Thursday, June 23

“Problems are only opportunities in work clothes.” - Henry J. Kaiser

Rebuild option available in all group classes today.

Strength Focus: 4:30pm

Strength

Pull-Up/Muscle-Up Day 20

Strict Pull-up - Retest:

Strict Pull-ups : Max Set

A single set of Strict Pull-ups for max reps.

Retest day! Give it your best shot and compare to Day 1. Remember: 1) hang from the bar 2) get hollow 3) initiate with the lats 4) don't stop pulling! Compare to how you looked and felt on Day 1. Log 0 reps if you are still unable, but note if you are any closer. *As some bonus work, finish today's session with Skill A, B, and C.



Strict Pull-up - Skill A:

Active Bar Hang : 1x 120 secs

Active Bar Hang 1x 120 secs

Rest as needed between sets.

Accumulate 90-120 secs.

See what you can do. Compare to your very first Active Bar Hang on Day 1.

Strict Pull-up - Skill B:

Hollow Hold : 3x 20 secs, rest 30 secs

Hollow Hold 3x 20 secs

Rest 30 secs between sets.

Compare to your very first hollow hold on Day 1.

Strict Pull-up - Skill C:

Segmented Ring Rows : 3x10

Segmented Ring Rows 3x10

Rest as needed between sets.

3x8-10 reps

Finishing up the program with some segmented ring rows! If you can, increase difficulty from Day 4 by inching your feet forward a bit.

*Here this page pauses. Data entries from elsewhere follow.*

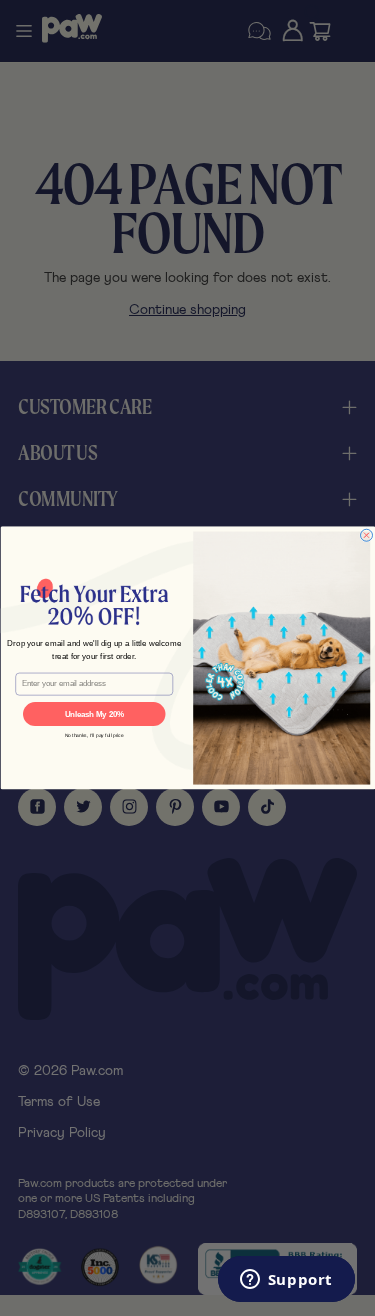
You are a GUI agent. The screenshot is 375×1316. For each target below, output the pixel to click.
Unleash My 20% (93, 714)
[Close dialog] (366, 535)
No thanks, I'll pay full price (93, 736)
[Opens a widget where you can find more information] (286, 1281)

Strict Ring Muscle-up Day 20/20 - Final Session!

Today is your final day! However, this isn't a one-and-done program. Consider completing the program again as many times as needed to accomplish your goal. The Strict Ring Muscle-up in particular is an advanced gymnastic movement. Results will vary based on your ability when starting the program. The important thing to keep in mind is progress. As long as you are better off than when you started the program, you are headed in the right direction. It might take another run through the program before getting your first rep. Fitness is a journey. Enjoy the process.

Strict Ring Muscle-up - Retest Prep:

FQ: False Grip Active Ring Hangs and Ring Lat Press Downs

For quality: False Grip Active Ring Hang, 1 min 10 Ring Lat Press Downs

False Grip Active Ring Hang- accumulate 30 secs-1 min Approach this as further warm-up and prep for our retest today!

Strict Ring Muscle-up - Retest:

Strict Muscle-ups : Max Set

A single set of Strict Muscle-ups for max reps.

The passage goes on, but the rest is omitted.